To what extent do these trends play a role in the Netherlands? The consequences of meddling in our democracy might be more significant than many think. While the Dutch elections might not be as important as the US ones, the influence of hostile actors in our government and business sector can reach far. A decade ago, a consular officer at the Dutch Ministry of Foreign Affairs, Raymond P., was sentenced to 12 years in prison for selling hundreds of documents to two Russian illegals (fully integrated spies who live under a false identity) in Germany.

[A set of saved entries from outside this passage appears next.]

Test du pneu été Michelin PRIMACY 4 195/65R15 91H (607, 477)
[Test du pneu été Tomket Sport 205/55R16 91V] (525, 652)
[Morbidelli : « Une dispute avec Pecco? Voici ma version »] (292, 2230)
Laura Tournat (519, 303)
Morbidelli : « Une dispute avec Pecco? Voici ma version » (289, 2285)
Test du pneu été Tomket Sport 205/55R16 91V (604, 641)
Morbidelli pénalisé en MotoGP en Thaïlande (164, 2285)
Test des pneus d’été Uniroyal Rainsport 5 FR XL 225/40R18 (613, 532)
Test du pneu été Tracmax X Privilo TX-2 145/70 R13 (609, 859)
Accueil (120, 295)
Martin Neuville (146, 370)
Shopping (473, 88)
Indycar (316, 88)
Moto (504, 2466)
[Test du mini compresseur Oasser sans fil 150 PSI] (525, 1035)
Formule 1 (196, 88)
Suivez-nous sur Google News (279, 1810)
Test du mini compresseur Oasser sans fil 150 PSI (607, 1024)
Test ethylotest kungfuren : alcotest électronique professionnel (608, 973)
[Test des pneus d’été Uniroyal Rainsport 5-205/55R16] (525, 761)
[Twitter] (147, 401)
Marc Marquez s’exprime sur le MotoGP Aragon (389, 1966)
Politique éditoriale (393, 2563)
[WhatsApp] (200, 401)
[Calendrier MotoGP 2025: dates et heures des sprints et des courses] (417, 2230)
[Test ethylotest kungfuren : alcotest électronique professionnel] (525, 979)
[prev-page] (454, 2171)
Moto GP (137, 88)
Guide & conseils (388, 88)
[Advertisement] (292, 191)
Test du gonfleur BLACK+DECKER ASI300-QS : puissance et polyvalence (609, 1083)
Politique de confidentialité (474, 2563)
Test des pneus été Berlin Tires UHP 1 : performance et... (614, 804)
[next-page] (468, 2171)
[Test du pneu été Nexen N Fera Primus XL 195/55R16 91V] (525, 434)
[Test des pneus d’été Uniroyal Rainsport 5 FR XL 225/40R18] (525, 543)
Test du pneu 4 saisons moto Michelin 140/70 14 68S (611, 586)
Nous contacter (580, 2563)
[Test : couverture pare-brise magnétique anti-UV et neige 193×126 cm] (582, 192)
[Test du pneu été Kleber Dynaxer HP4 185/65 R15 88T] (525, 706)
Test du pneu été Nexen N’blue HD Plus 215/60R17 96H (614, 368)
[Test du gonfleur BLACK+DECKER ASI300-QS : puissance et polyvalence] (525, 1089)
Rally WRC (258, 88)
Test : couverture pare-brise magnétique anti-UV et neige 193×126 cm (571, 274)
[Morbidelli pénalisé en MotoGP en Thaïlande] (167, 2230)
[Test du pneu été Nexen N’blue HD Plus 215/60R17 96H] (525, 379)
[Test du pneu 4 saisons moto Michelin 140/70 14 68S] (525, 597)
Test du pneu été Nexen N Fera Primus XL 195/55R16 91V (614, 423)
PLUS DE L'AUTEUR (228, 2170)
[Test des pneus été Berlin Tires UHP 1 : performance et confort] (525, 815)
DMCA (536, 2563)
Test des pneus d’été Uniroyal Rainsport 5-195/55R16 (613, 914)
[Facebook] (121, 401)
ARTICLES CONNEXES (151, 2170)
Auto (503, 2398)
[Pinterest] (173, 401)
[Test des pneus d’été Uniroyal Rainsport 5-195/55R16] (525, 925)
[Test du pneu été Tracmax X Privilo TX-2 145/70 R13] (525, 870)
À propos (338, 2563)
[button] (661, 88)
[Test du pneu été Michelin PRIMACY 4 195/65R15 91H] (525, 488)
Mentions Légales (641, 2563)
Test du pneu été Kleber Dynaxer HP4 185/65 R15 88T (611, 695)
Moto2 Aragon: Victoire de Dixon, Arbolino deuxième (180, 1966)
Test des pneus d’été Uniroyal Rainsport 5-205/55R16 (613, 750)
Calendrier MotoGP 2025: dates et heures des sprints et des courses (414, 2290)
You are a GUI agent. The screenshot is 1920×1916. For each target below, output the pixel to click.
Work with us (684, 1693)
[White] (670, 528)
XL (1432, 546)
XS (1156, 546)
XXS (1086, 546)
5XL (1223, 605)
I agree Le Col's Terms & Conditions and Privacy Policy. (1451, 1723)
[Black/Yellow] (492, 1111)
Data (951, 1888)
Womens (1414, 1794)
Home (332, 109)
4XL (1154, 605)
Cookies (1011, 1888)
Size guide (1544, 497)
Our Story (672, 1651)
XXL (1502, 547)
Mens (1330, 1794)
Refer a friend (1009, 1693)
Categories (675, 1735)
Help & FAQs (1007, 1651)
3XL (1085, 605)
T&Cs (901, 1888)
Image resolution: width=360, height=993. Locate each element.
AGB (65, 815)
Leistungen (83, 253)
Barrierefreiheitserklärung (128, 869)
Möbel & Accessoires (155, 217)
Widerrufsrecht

Apart from conventional espionage, there is no reason to believe that Russia, which allegedly funded the campaign against the Association Agreement with Ukraine a decade ago, isn’t compensating political parties, individual politicians, or influencers who simply question support for Ukraine or NATO and EU membership. This way, Moscow even influences the topics on the agenda in the election season.

Fortunately, election meddling is high on the priority list of the National Coordinator for Security and Counterterrorism (NCTV), which focuses on disruptions, espionage, sabotage, and attempts to influence voters. Yet, looking at the extent to which the actors are attempting to infiltrate society through an extensive range of cyberattacks, it is vital to spread the responsibility.

It should not merely be the NCTV or any governmental organization to act to diminish these threats. Political parties, high-risk individuals, and civil organizations should also act as a line of defense. Responsible media should keep emphasizing the influential role that state actors play on social media and in less serious media outlets and, by extension, our public discourse. Researchers should keep tabs on these efforts and publicize their findings in accessible ways.

Cybersecurity professionals have a significant role to play here. By being vocal about the developments and risks and educating the general public, the topic will be further engrained in society, and other stakeholders will be able to pick up their part of the responsibility.